During a Texas divorce, it is not uncommon for a court to consider an award of spousal support for one of the splitting spouses, particularly if the divorce in question is one that involves a couple with a high net worth. Indeed, the chances of spousal support payments also increase if one of the spouse’s ability to support himself or herself has diminished over time due to spending time as a homemaker.
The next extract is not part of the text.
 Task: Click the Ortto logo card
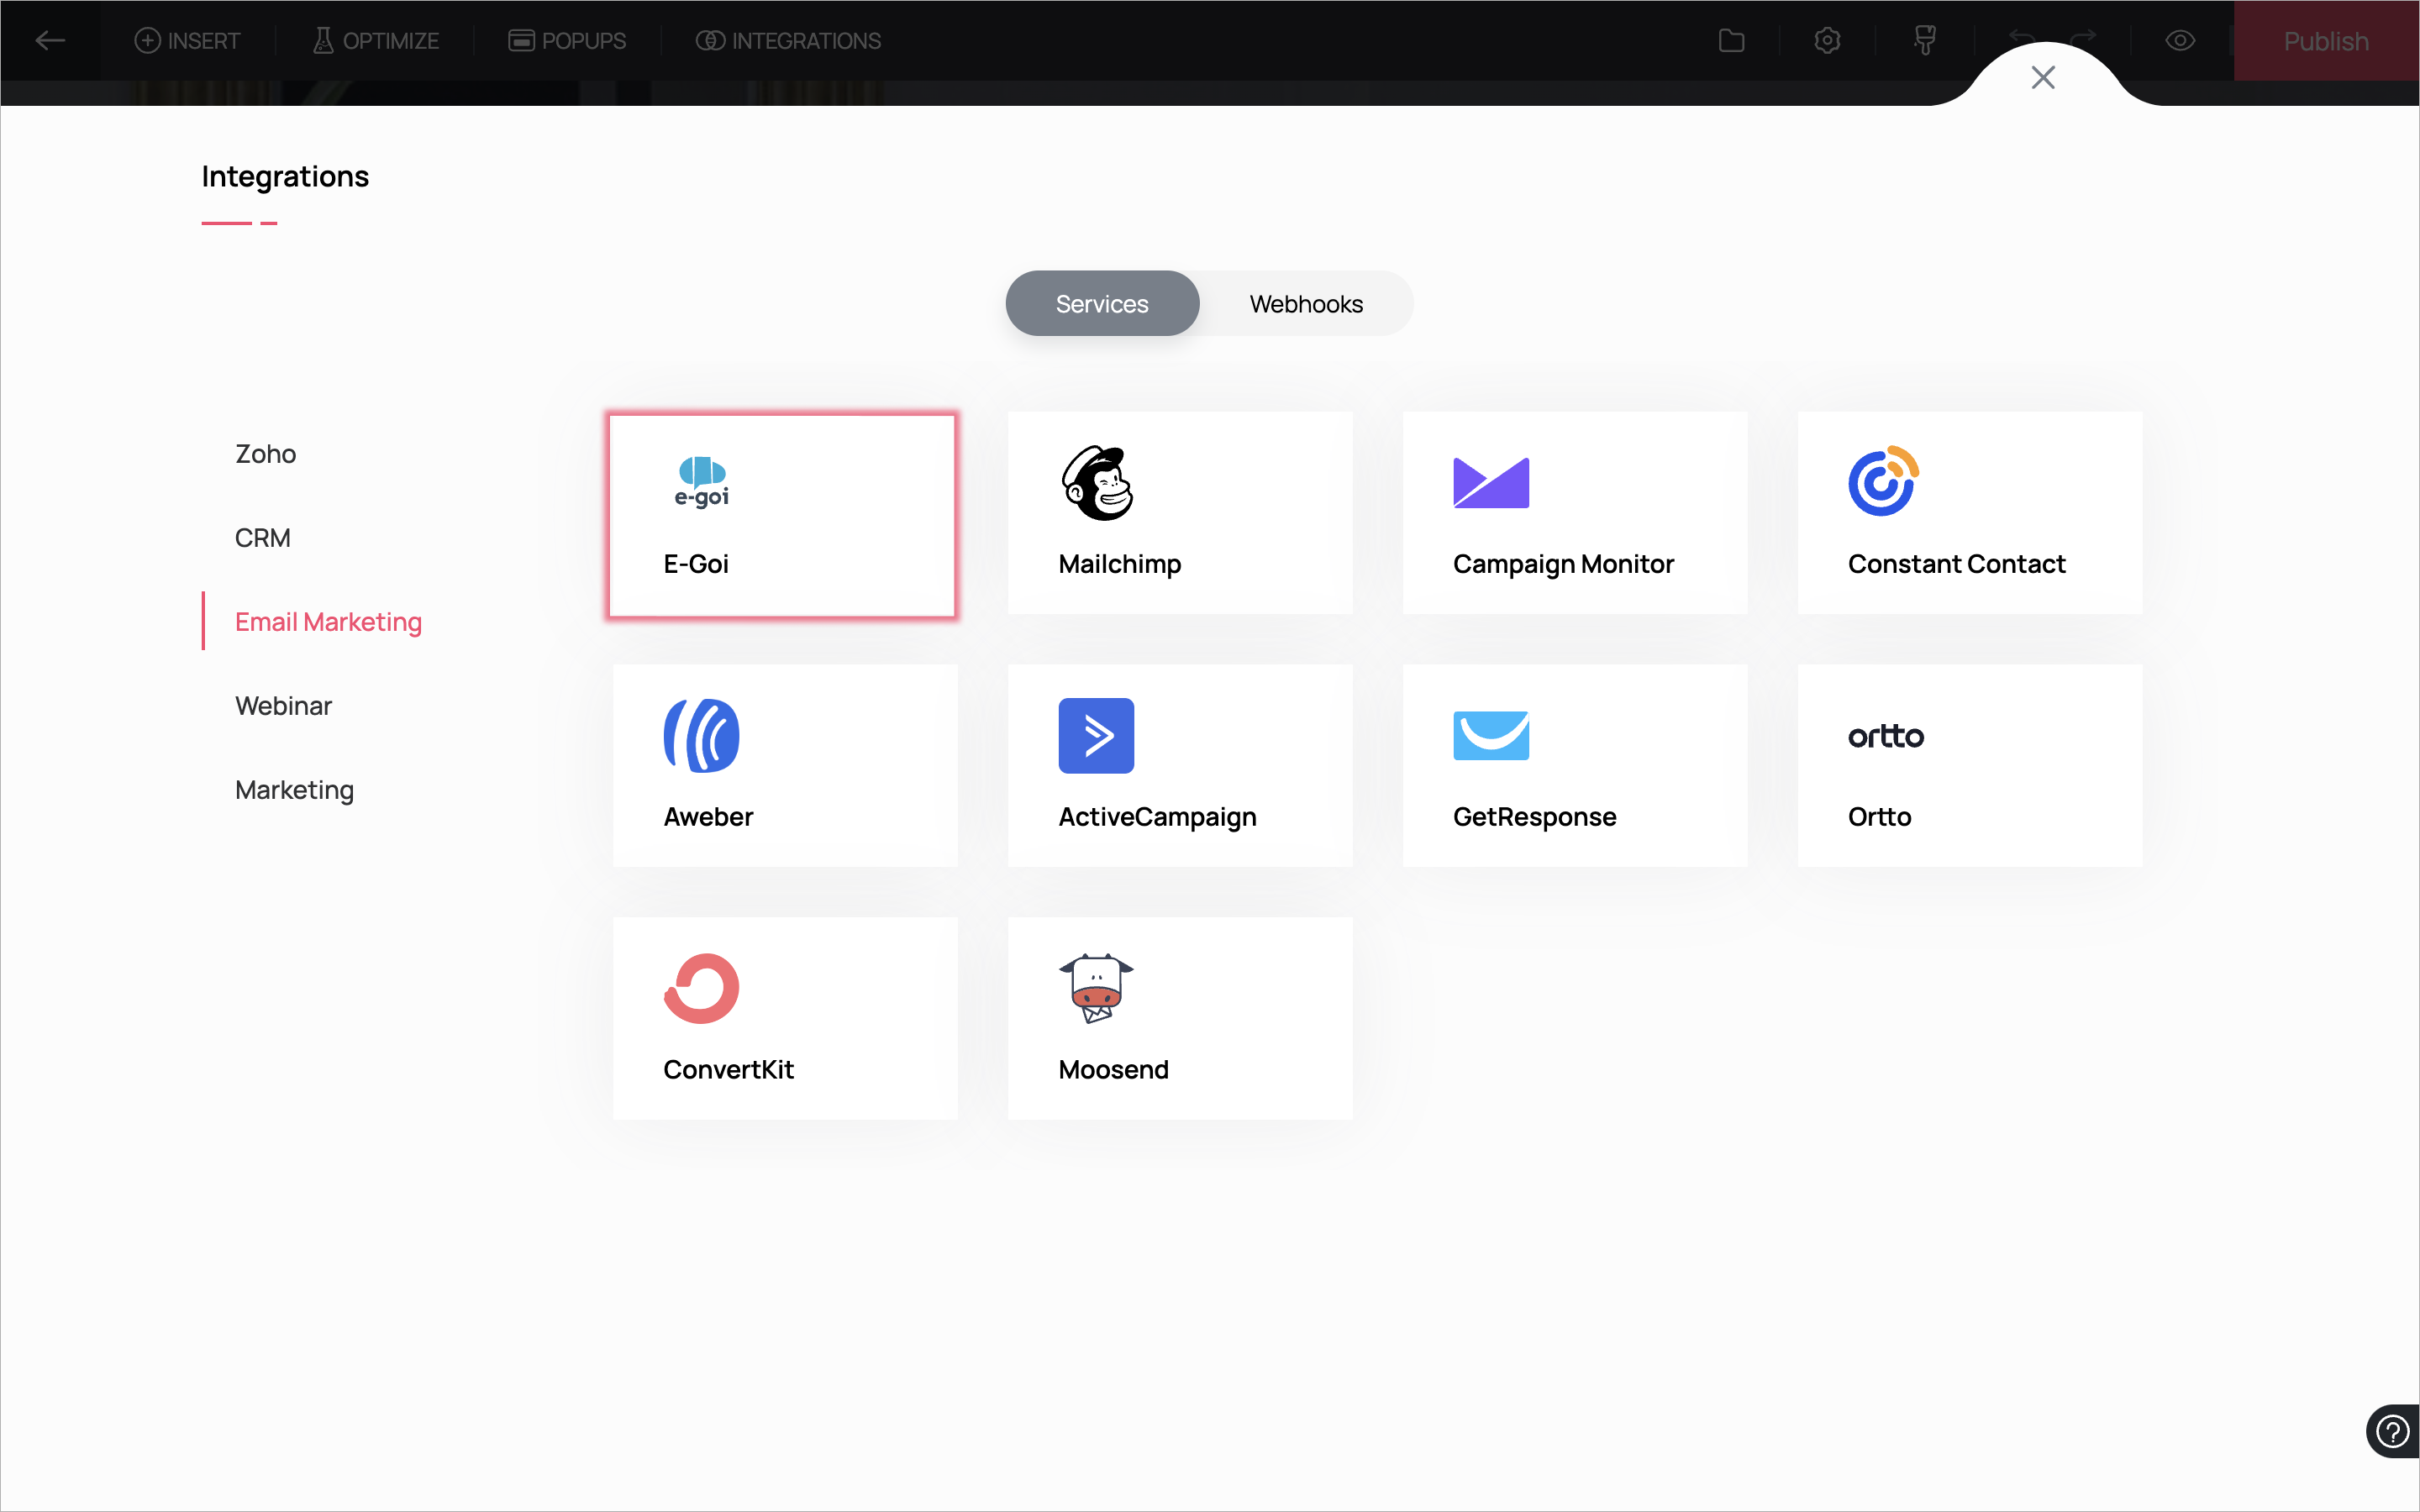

Otherwise known as spousal maintenance in Texas, support payments can only be awarded following divorce if the potential recipient cannot provide for his or her minimum reasonable needs due to a lack of sufficient assets, and he or she meets one of the following requirements:

  • The person seeking spousal maintenance has been married to his or her spouse for 10 years or longer and lacks the ability to make an adequate income to provide for his or her minimum reasonable needs
  • The person seeking spousal maintenance cannot provide for his or her minimum reasonable needs because of an incapacitating mental or physical disability
  • The person seeking spousal maintenance is the custodial parent of a disabled child of the marriage, and the care of this child prevents the person from earning an adequate income to provide for the person’s minimum needs
  • The spouse of the person seeking spousal maintenance was convicted of a crime of “family violence” that occurred during the pending divorce or within two years of the divorce filing

Calculating spousal maintenance in Texas

There are many variables that a court may review when deciding the issue of spousal maintenance. For instance, while Texas is considered a “no-fault” state for the purposes of divorce, fault may come into play when calculating potential spousal maintenance payments. In fact, some of the statutorily created factors examined by Texas courts when determining the size and duration of spousal maintenance include:

  • Marital misconduct, which includes cruel treatment and adultery by either spouse during the marriage
  • Each spouse’s ability to independently provide for his or her own minimum reasonable needs
  • The employment skills and education of each spouse, taking into account the time necessary to acquire the additional education or training needed for the spouse seeking maintenance to earn an adequate income
  • The age, earning ability, as well as the emotional and physical condition of the spouse seeking maintenance
  • The duration of the marriage
  • The property either spouse brought into the marriage
  • The contributions of a spouse as a homemaker

Importantly, these are merely a few of the factors that a court may consider when establishing spousal maintenance amounts and durations, although these awards can be modified following a “material and substantial change in circumstances.” Accordingly, if you are currently considering divorce and believe spousal maintenance will be a contested issue, or if you have questions regarding support modifications, it is always best to consult with an experienced family law attorney to learn what your rights and options may be.